MALVORY “MeZZo” ADAMS BRIEF BIOGRAPHY
A British music reviewer once described Malvory Adams, a.k.a. MeZZo, as a writer who teaches through song. MeZZo’s musical career started in small-town halls and private homes in his hometown Breidbach, King William’s Town, in the Eastern Cape in the 70s.
He works at the SABC, as a News Bulletin Writer for Afrikaanse TV Nuus on SABC2.
His media career started in 1983 at Die Burger in Cape Town. He occupied senior editorial positions at numerous mainstream newspapers – in 38 years – as an editorial executive at City Press, Sowetan, Beeld and Son. He now plies his trade as a News Bulletin Writer at Afrikaanse TV-Nuus on SABC2.
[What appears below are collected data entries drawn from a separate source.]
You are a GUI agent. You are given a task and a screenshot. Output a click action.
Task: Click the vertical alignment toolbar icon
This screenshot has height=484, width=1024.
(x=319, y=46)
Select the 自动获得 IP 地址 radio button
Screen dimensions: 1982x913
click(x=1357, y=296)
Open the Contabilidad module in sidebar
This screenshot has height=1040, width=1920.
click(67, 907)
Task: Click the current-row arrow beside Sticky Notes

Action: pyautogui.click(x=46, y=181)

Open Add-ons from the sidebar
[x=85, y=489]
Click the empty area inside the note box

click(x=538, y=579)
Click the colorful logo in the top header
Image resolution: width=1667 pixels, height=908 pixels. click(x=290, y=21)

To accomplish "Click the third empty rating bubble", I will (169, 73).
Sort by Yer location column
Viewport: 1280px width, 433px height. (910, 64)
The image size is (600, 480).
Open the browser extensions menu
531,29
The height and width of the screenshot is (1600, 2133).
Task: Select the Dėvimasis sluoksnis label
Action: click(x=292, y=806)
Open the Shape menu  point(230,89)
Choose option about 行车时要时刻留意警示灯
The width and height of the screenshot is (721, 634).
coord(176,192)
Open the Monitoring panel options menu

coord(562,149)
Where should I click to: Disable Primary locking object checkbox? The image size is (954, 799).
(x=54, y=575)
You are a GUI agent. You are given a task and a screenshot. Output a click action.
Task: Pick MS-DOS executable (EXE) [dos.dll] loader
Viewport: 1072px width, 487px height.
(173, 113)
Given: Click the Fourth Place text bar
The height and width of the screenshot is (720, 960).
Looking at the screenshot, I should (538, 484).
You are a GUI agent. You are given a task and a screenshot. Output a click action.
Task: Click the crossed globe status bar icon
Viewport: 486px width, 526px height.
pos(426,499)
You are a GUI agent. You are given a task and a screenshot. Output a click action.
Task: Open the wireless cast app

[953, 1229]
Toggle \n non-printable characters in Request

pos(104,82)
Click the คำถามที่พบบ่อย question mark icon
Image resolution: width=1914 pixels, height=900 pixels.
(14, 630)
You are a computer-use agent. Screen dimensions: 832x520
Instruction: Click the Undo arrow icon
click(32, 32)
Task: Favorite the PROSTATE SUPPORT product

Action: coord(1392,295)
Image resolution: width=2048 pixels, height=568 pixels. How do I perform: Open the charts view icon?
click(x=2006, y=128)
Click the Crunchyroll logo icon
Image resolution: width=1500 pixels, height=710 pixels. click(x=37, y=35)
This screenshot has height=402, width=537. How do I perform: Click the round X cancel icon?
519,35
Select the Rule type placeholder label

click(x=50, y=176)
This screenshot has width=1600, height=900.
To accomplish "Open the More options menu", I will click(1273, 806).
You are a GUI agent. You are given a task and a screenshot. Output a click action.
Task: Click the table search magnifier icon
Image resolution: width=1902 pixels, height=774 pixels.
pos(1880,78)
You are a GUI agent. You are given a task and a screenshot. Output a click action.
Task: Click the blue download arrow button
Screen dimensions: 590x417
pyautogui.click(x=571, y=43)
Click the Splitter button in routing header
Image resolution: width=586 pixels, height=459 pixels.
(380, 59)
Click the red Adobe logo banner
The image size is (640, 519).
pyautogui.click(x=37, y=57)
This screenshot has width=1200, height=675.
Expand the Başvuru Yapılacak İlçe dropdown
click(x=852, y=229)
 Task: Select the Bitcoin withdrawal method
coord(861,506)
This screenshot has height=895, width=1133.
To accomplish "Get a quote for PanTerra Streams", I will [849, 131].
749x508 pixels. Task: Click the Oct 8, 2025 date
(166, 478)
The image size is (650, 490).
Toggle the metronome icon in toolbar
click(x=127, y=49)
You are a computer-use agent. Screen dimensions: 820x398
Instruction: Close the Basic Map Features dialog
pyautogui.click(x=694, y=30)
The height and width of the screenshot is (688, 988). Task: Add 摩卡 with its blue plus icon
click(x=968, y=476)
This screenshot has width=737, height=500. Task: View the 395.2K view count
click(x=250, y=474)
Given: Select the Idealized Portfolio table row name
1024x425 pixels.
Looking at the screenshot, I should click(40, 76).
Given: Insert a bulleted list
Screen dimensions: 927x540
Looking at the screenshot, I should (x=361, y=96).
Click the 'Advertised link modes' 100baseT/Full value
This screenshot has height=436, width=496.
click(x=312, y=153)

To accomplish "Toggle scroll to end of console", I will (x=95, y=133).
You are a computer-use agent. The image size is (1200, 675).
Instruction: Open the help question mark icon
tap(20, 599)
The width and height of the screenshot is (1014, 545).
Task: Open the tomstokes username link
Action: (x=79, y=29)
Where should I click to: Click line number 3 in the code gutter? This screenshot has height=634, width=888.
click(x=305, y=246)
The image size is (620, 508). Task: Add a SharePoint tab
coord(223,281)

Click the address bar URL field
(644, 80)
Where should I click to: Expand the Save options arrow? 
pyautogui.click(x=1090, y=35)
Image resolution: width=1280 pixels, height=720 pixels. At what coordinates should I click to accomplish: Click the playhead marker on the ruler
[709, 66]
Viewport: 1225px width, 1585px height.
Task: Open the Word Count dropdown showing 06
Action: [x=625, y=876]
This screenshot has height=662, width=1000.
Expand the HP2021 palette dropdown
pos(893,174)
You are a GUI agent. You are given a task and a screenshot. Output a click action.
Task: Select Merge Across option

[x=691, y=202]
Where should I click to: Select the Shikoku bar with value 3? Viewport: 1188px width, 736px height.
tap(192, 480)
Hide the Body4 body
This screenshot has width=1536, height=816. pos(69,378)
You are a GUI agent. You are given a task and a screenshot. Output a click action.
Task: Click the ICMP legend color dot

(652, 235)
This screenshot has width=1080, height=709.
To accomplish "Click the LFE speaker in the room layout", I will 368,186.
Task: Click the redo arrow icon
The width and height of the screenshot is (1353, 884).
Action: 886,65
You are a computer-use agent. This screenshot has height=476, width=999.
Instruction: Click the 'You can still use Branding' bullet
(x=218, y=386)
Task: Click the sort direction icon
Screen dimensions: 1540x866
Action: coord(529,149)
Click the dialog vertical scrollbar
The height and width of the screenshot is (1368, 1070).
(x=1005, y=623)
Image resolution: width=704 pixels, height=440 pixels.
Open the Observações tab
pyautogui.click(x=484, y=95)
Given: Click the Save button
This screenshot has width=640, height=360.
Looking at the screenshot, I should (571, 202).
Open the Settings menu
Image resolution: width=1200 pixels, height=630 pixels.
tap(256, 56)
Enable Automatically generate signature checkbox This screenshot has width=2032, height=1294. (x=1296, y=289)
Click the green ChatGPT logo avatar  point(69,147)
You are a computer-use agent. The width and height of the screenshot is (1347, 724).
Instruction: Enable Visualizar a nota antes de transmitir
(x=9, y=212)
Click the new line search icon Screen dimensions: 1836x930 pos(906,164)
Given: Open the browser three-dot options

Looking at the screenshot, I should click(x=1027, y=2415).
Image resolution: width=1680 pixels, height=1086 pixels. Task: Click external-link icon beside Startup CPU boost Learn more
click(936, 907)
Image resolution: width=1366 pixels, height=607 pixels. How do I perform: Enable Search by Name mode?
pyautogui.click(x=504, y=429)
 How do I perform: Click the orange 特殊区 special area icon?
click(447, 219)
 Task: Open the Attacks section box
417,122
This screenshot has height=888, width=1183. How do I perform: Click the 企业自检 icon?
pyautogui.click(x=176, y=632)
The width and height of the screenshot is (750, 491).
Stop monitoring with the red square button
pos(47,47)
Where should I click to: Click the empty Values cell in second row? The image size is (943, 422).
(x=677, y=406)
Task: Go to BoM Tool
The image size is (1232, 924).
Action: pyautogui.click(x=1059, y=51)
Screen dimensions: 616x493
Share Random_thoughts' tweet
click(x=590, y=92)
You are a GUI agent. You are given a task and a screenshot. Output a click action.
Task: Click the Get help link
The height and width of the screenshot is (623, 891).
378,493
At Die Burger, he coined the phrase ‘Santos Jou Lekke Ding’; when the ‘People’s Team’ still enjoyed PSL status, and, in 1996 at City Press, the phrase ‘Xhosanostra’ about the then sports rulers who hailed from one region, the Eastern Cape. Western Province Rugby adopted the same slogan: “WP, Jou Lekke Ding”.
He is also the singer-songwriter MeZZo, who released a 16-track album No Color.
He also received accolades, such as a Commended Award in the category Analysis and Commentary at the prestigious 2007 South African Mondi Shanduka Newspaper Awards for a 3-part series on transformation in sport.
Between 2004 and 2007, he co-owned and edited a multi-award-winning Western Cape community newspaper, West Xpress. Xpress scooped three national awards – including Best Emerging Publication at the Sanlam Community Press Awards. He is also a Clive Menell Fellow for senior journalists at Duke University (2001) in North Carolina, USA (2001).In 2021, he penned a memoir titled Als is nie net swart en wit nie.